#### Raw data ####

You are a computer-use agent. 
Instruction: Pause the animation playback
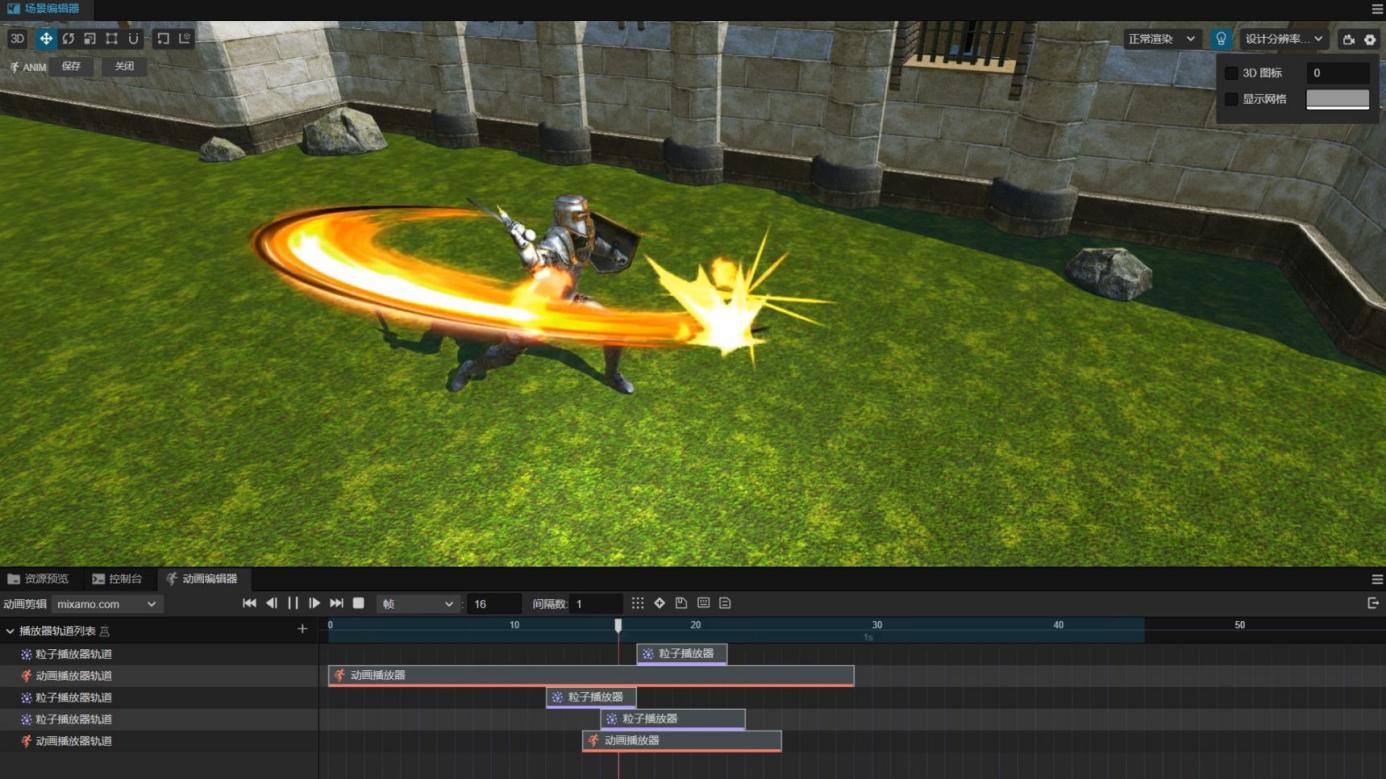point(293,603)
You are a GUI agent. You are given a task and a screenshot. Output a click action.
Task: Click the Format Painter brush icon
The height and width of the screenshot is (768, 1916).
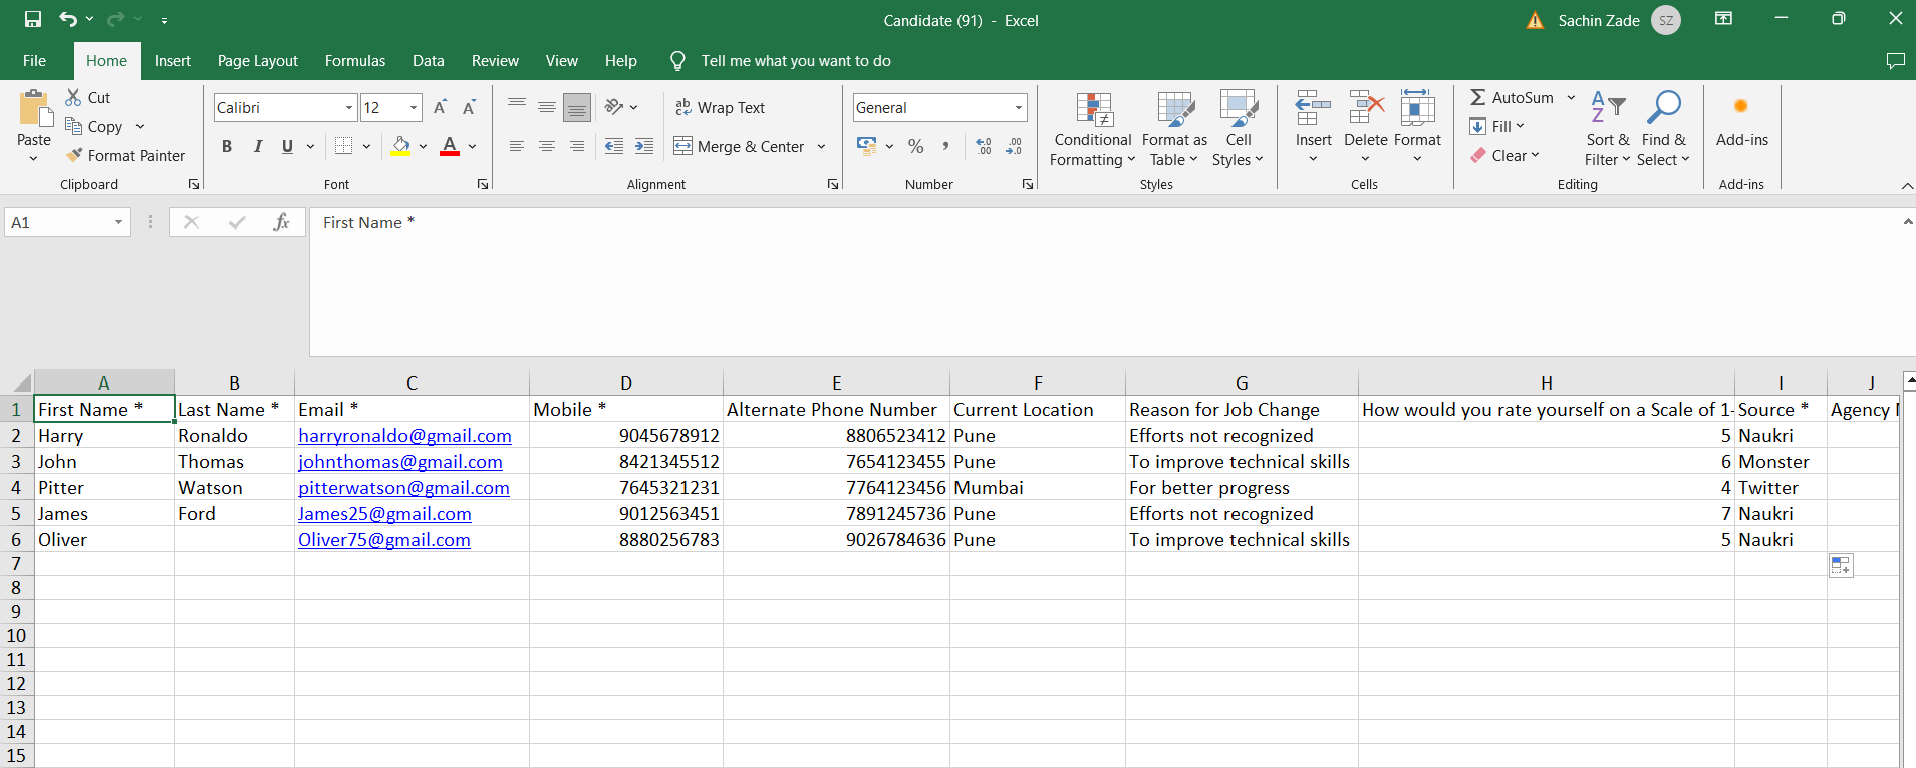(74, 155)
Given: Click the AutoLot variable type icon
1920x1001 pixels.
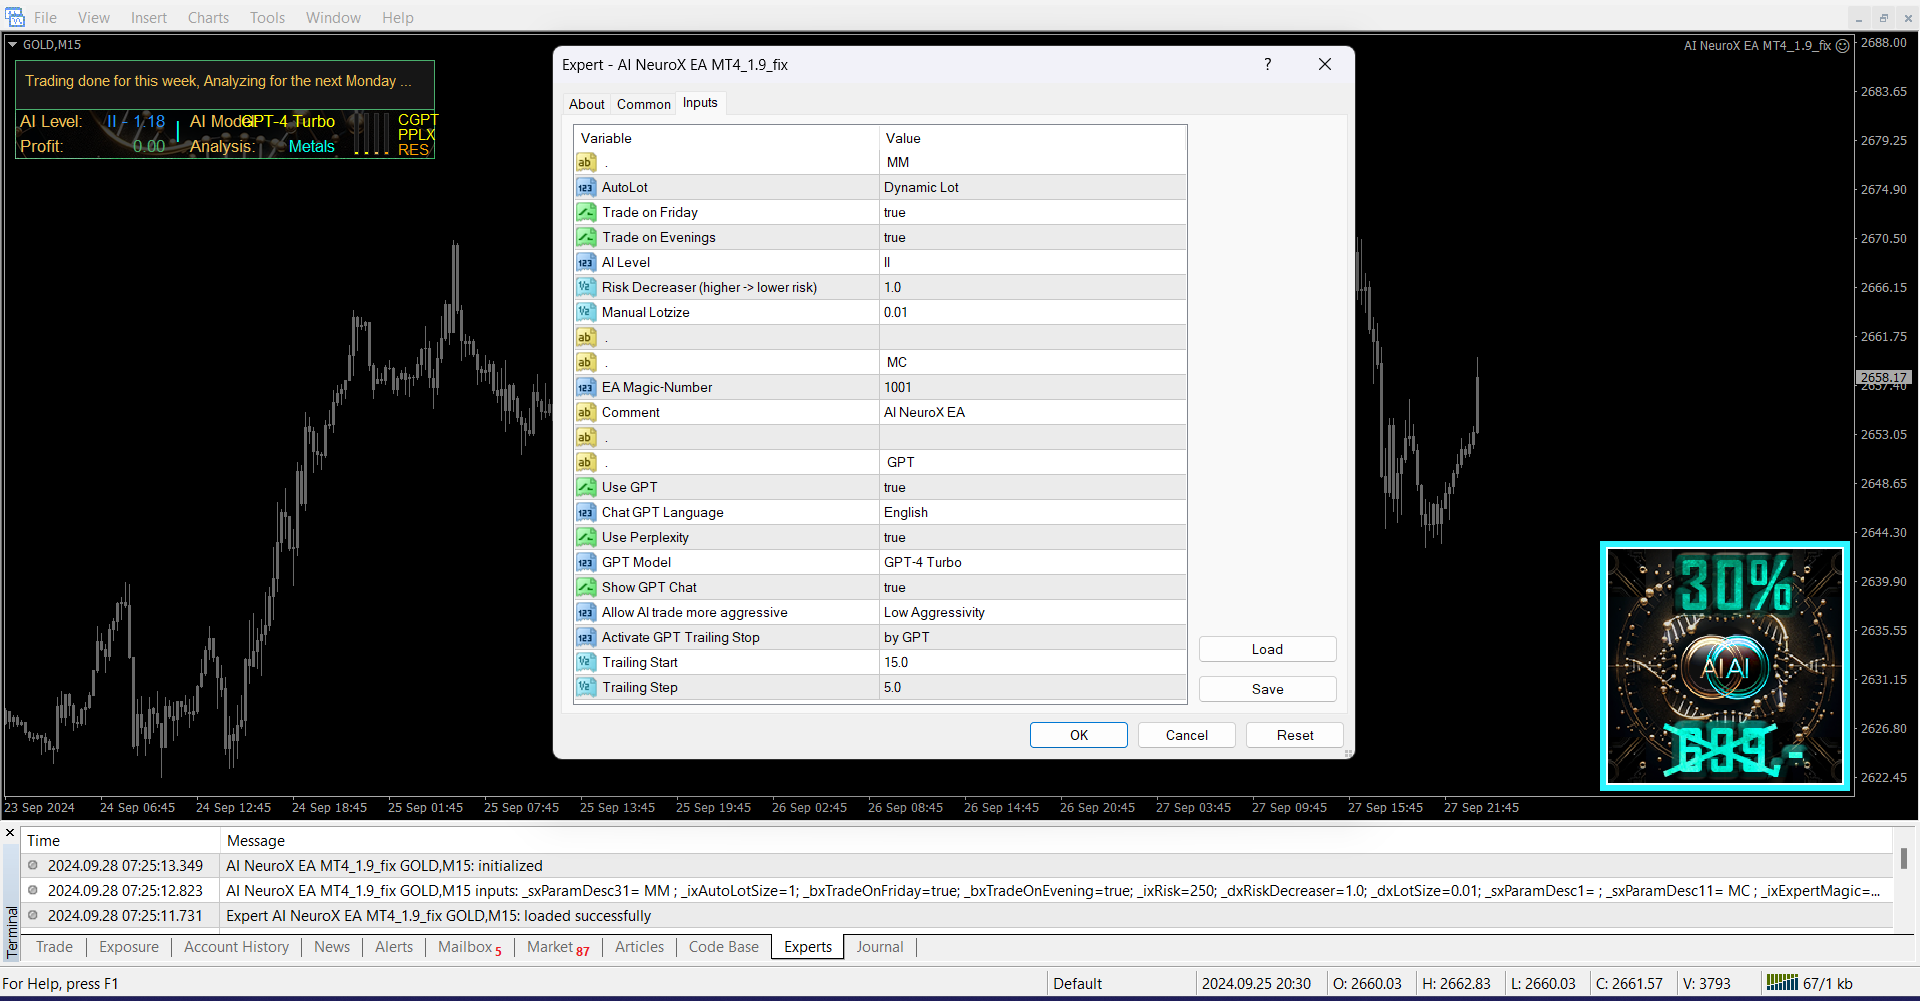Looking at the screenshot, I should pyautogui.click(x=586, y=187).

####

About this task:
Copy every record exactly, leaving the pictures out.

Result:
You are a computer-use agent. 
Instruction: Pause the animation playback
point(293,603)
You are a GUI agent. You are given a task and a screenshot. Output a click action.
Task: Click the Format Painter brush icon
The height and width of the screenshot is (768, 1916).
(74, 155)
Given: Click the AutoLot variable type icon
1920x1001 pixels.
Looking at the screenshot, I should pyautogui.click(x=586, y=187).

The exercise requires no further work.